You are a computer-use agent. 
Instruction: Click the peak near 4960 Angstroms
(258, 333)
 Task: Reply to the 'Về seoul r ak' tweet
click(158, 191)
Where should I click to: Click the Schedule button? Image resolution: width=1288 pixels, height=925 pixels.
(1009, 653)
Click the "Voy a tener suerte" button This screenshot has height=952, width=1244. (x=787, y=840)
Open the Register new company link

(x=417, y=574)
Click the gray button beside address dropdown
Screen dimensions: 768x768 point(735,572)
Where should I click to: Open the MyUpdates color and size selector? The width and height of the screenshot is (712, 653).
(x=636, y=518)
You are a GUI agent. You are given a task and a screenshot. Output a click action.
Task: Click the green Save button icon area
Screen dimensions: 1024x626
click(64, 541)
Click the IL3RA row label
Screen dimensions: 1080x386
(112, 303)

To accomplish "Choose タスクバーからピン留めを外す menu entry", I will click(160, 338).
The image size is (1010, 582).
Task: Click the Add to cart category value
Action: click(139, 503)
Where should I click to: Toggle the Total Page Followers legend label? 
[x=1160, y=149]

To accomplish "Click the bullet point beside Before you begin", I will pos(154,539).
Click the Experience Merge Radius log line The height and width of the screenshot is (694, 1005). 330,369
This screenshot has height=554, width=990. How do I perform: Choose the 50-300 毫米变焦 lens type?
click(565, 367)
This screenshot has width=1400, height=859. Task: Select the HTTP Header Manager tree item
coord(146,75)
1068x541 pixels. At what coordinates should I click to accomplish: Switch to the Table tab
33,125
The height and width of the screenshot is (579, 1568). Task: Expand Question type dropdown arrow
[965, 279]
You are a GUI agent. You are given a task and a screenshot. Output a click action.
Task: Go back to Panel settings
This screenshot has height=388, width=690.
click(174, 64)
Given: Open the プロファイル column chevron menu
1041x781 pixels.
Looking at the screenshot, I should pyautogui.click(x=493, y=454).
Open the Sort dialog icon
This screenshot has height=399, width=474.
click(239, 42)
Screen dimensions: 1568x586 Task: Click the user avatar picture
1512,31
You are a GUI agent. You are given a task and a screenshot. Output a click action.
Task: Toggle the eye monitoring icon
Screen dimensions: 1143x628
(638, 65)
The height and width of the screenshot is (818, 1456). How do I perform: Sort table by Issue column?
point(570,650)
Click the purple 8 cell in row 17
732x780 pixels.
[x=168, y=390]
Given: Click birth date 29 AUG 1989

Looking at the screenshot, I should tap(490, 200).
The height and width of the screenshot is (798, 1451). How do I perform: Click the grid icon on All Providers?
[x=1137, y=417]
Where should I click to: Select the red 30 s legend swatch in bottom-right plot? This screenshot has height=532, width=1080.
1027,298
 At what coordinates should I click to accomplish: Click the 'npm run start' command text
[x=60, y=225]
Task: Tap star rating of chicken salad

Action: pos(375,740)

• [What to do]:
Please make the answer a complete, exact reproduction of the records.

• [Solution to this exercise]:
You are a computer-use agent. 
Instruction: Click the peak near 4960 Angstroms
(258, 333)
 Task: Reply to the 'Về seoul r ak' tweet
click(158, 191)
Where should I click to: Click the Schedule button? Image resolution: width=1288 pixels, height=925 pixels.
(1009, 653)
Click the "Voy a tener suerte" button This screenshot has height=952, width=1244. (x=787, y=840)
Open the Register new company link

(x=417, y=574)
Click the gray button beside address dropdown
Screen dimensions: 768x768 point(735,572)
Where should I click to: Open the MyUpdates color and size selector? The width and height of the screenshot is (712, 653).
(x=636, y=518)
You are a GUI agent. You are given a task and a screenshot. Output a click action.
Task: Click the green Save button icon area
Screen dimensions: 1024x626
click(64, 541)
Click the IL3RA row label
Screen dimensions: 1080x386
(112, 303)

To accomplish "Choose タスクバーからピン留めを外す menu entry", I will click(160, 338).
The image size is (1010, 582).
Task: Click the Add to cart category value
Action: click(139, 503)
Where should I click to: Toggle the Total Page Followers legend label? 
[x=1160, y=149]

To accomplish "Click the bullet point beside Before you begin", I will pos(154,539).
Click the Experience Merge Radius log line The height and width of the screenshot is (694, 1005). 330,369
This screenshot has height=554, width=990. How do I perform: Choose the 50-300 毫米变焦 lens type?
click(565, 367)
This screenshot has width=1400, height=859. Task: Select the HTTP Header Manager tree item
coord(146,75)
1068x541 pixels. At what coordinates should I click to accomplish: Switch to the Table tab
33,125
The height and width of the screenshot is (579, 1568). Task: Expand Question type dropdown arrow
[965, 279]
You are a GUI agent. You are given a task and a screenshot. Output a click action.
Task: Go back to Panel settings
This screenshot has height=388, width=690.
click(174, 64)
Given: Open the プロファイル column chevron menu
1041x781 pixels.
Looking at the screenshot, I should pyautogui.click(x=493, y=454).
Open the Sort dialog icon
This screenshot has height=399, width=474.
click(239, 42)
Screen dimensions: 1568x586 Task: Click the user avatar picture
1512,31
You are a GUI agent. You are given a task and a screenshot. Output a click action.
Task: Toggle the eye monitoring icon
Screen dimensions: 1143x628
(638, 65)
The height and width of the screenshot is (818, 1456). How do I perform: Sort table by Issue column?
point(570,650)
Click the purple 8 cell in row 17
732x780 pixels.
[x=168, y=390]
Given: Click birth date 29 AUG 1989

Looking at the screenshot, I should tap(490, 200).
The height and width of the screenshot is (798, 1451). How do I perform: Click the grid icon on All Providers?
[x=1137, y=417]
Where should I click to: Select the red 30 s legend swatch in bottom-right plot? This screenshot has height=532, width=1080.
1027,298
 At what coordinates should I click to accomplish: Click the 'npm run start' command text
[x=60, y=225]
Task: Tap star rating of chicken salad

Action: pos(375,740)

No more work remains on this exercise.